Why Omicron Shouldn’t Dim Our Holiday Lights
The screaming headlines about New York City closing down again in response to the highly infectious new COVID-19 variant are premature. Sure, some things are dialing back, witness the cancellation of the Radio City Rockettes' Christmas Spectacular. The reality is that the surrounding streets are clogged with celebrants viewing the store windows and the Christmas tree at Rockefeller Center.
December 2021 is not December 2020, when America's holiday season turned eerily quiet. This year, the governors of Colorado, New Jersey, and Maryland — two Democrats and a moderate Republican, for those who keep score — are opposing renewed restrictions.
And for a good reason. The threat is not gone, especially with the highly infectious Omicron variant on the loose. But it's a lot less scary now.

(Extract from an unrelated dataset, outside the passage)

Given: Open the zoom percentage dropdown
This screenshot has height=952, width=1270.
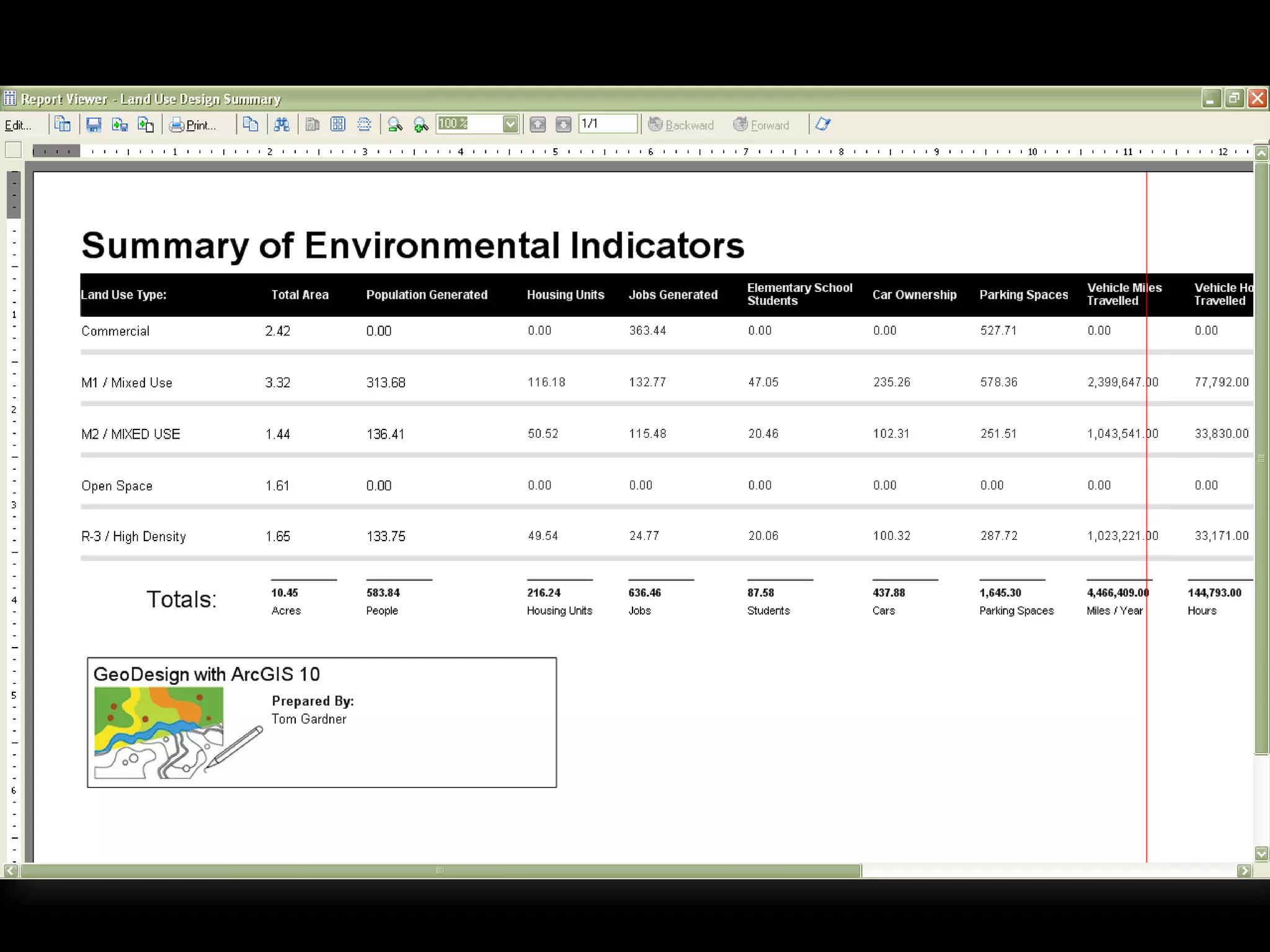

In New York City, 83 percent of residents 12 years and older are fully vaccinated, meaning they've had two shots. They still remain at lower risk of serious disease. For those who've gotten the third shot, the risks appear to be no higher than they were before Omicron, when two jabs would do the job. As for those who haven't gotten any shots, they're on their own.
Meanwhile, the Centers for Disease Control and Prevention reports that the U.S. supply of mRNA vaccines — that is, the highly effective Pfizer-BioNTech and Moderna versions — is "abundant." This is a far cry from last December, when the first vaccine (Pfizer) came out but was very hard for non-medical workers to obtain.
Rather than coercing the public, the vaccine mandates are seen as freeing most New Yorkers to largely resume their lives with very little fear of hospitalization or death, even in the event of a breakthrough infection. It doesn't matter if they're now dining next to tourists from Idaho or Florida, states that refused to institute vaccine mandates. The people at the next table had to show their COVID-19 vax cards or they couldn't get in.
Early reports suggest that Omicron, while far more transmissible than other variants, tends to produce milder symptoms in the infected. Even though Omicron has exploded the COVID-19 infection numbers in South Africa, hospitalizations there are way down. Other factors could be in play, but evidence has yet to emerge that Omicron is as nasty as the Delta variant.
Omicron has raised the number of hospitalizations in New York, not because it's shown itself to be especially deadly but because it has spread wildly. The recent surge in the infected has fatigued hospitals, but thanks to the city's high vaccination rate, its number of COVID-19 deaths per 100,000 residents is less than half that of the United States as a whole.
There's other reassuring news. Moderna says it will soon have a booster shot tailored for Omicron (if it's needed). And new treatments are rolling out for those already infected. The most promising one, from Pfizer, has been found to work 88 percent of the time in preventing hospitalization.
Given these developments, it would behoove the authorities in states with high vaccination rates (and restrictions on the unvaccinated) to let young children, whom the virus almost never hospitalizes, stay in their classrooms. And they should desist in backing panicky moves to stop a pandemic that was unstoppable a year ago but not now.
Yes, they will have to deal with new strains on hospitals and their workers. But they will be sending the wrong message if they let the unvaccinated spoil another year for those who've done the right things. For most of us, Omicron remains a concern but not a good reason to dim the lights this holiday season.
Discipline has its rewards. Those who have done the hard part should enjoy the relief it has delivered.